Estas questões lembram-me uma conversa que tive há dias com uma mulher atacada por um cancro extremamente agressivo. Ela queixava-se que os médicos não lhe diziam qual era a melhor decisão a tomar. Ora bem: se uma pessoa - apesar de falar com vários especialistas e ler imenso sobre o assunto - não está em condições de decidir sobre uma questão que é literalmente de vida ou de morte para ela, porque haveria de estar em melhores condições para decidir atiladamente sobre questões muito complexas para o país?

5. "Evidentemente que uma decisão tomada em referendo que a tantos parece louca, como a decisão de sair da União Europeia, não deixaria de ser aproveitada pelos detractores dos referendos."

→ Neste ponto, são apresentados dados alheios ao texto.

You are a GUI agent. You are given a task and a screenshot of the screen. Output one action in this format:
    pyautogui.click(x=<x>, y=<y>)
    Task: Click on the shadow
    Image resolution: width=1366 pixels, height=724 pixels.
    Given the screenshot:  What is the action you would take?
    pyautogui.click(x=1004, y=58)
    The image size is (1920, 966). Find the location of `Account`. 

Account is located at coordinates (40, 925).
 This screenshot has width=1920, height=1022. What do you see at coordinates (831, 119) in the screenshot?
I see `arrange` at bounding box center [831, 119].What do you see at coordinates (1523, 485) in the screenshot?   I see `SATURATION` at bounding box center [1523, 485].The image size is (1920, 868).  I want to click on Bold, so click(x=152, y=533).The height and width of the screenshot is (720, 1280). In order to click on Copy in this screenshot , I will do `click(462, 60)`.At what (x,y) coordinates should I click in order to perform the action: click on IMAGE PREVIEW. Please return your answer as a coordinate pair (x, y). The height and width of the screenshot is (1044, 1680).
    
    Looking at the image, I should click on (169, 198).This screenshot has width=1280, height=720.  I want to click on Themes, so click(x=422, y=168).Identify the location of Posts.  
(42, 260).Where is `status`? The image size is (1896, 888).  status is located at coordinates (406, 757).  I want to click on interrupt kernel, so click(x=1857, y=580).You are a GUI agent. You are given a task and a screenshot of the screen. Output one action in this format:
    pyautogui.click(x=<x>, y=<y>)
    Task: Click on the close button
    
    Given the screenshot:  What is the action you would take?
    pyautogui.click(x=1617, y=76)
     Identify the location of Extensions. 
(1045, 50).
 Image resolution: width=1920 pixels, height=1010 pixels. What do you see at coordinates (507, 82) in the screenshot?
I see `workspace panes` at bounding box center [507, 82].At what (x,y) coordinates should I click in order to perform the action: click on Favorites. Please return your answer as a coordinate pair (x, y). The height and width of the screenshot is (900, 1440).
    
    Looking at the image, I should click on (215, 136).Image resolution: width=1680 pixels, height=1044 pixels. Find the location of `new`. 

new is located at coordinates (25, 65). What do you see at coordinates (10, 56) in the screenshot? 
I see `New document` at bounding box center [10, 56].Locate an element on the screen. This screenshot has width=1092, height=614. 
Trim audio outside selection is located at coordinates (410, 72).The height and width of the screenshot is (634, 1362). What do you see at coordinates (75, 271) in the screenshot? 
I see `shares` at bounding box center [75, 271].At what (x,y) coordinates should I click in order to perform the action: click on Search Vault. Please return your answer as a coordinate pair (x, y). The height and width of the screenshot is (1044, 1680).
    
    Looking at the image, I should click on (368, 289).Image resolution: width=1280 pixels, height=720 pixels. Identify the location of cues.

O que parece louco não é a decisão de sair da União Europeia, mas o modo como o referendo foi criado e conduzido. Pouco teria a criticar, se:
- O referendo só fosse vinculativo com a participação de pelo menos 75% dos eleitores e a uma margem de mais de 60%, e se os cidadãos residentes há mais de 15 anos no restante território da UE pudessem votar;
- Estivesse assegurada a protecção efectiva contra os efeitos perniciosos da manipulação das redes sociais, bem como contra a demagogia e a mentira nos argumentos políticos;
- A pergunta do referendo esclarecesse sem margem para dúvidas sobre o que estava em causa:
"Quer permanecer na UE e para isso está disposto/a a abdicar cada vez mais da independência da política nacional, a contribuir com quantias exorbitantes para as despesas da União, a entrar no Euro, a aceitar que qualquer cidadão da UE se possa instalar no território do Reino Unido, etc.?
Ou prefere sair da UE e para isso está disposto/a a aceitar a reinstalação de uma fronteira na Irlanda e o risco de regresso à situação de guerra civil, a reabertura do contencioso de Gibraltar, o regresso forçado imediato dos seus concidadãos que estão a estudar ou trabalhar nos outros países da UE, a expulsão imediata de todos os cidadãos da UE que aqui residem e trabalham, os valores de aumento previstos para o desemprego (x%) e a inflação (y%), a saída em massa de empresas, a saída em massa de profissionais estrangeiros altamente qualificados, em especial no sistema de saúde, a exclusão de um dos espaços de livre comércio maiores e mais ricos do mundo, a dificuldade em importar produtos frescos do sul em tempo útil, a retirada das nossas empresas das cadeias de produção multinacional do espaço europeu, etc.?"

Antes de terminar, quero sublinhar mais uma vez que é impossível falar em referendos, ou sequer eleições, sem ter em conta as mudanças brutais do nosso tempo: Cambridge Analytica, Steve Bannon, fake news, redes sociais. Qualquer proposta para melhorar o funcionamento das sociedades democráticas no futuro tem de equacionar estes novos condicionamentos.

Quanto à conclusão final do texto do Luís, que afirma "tratar este resultado, o “Brexit”, como uma excentricidade apenas possível por referendo é pouco avisado": inteiramente de acordo. Há muito que o Reino Unido ia fazendo a sua terceira via entre o "não" e o "sim", e começava a ser tempo de tomar uma decisão para um dos lados. O que é inadmissível são as circunstâncias em que essa decisão foi tomada.

ADENDA: Recomendo a leitura deste artigo de George Schöpflin: Referendum - populism versus democracy.



1 comentário:

Lucy disse...

Alegra-me ver que a vesícula não te faz falta nenhuma ao cérebro!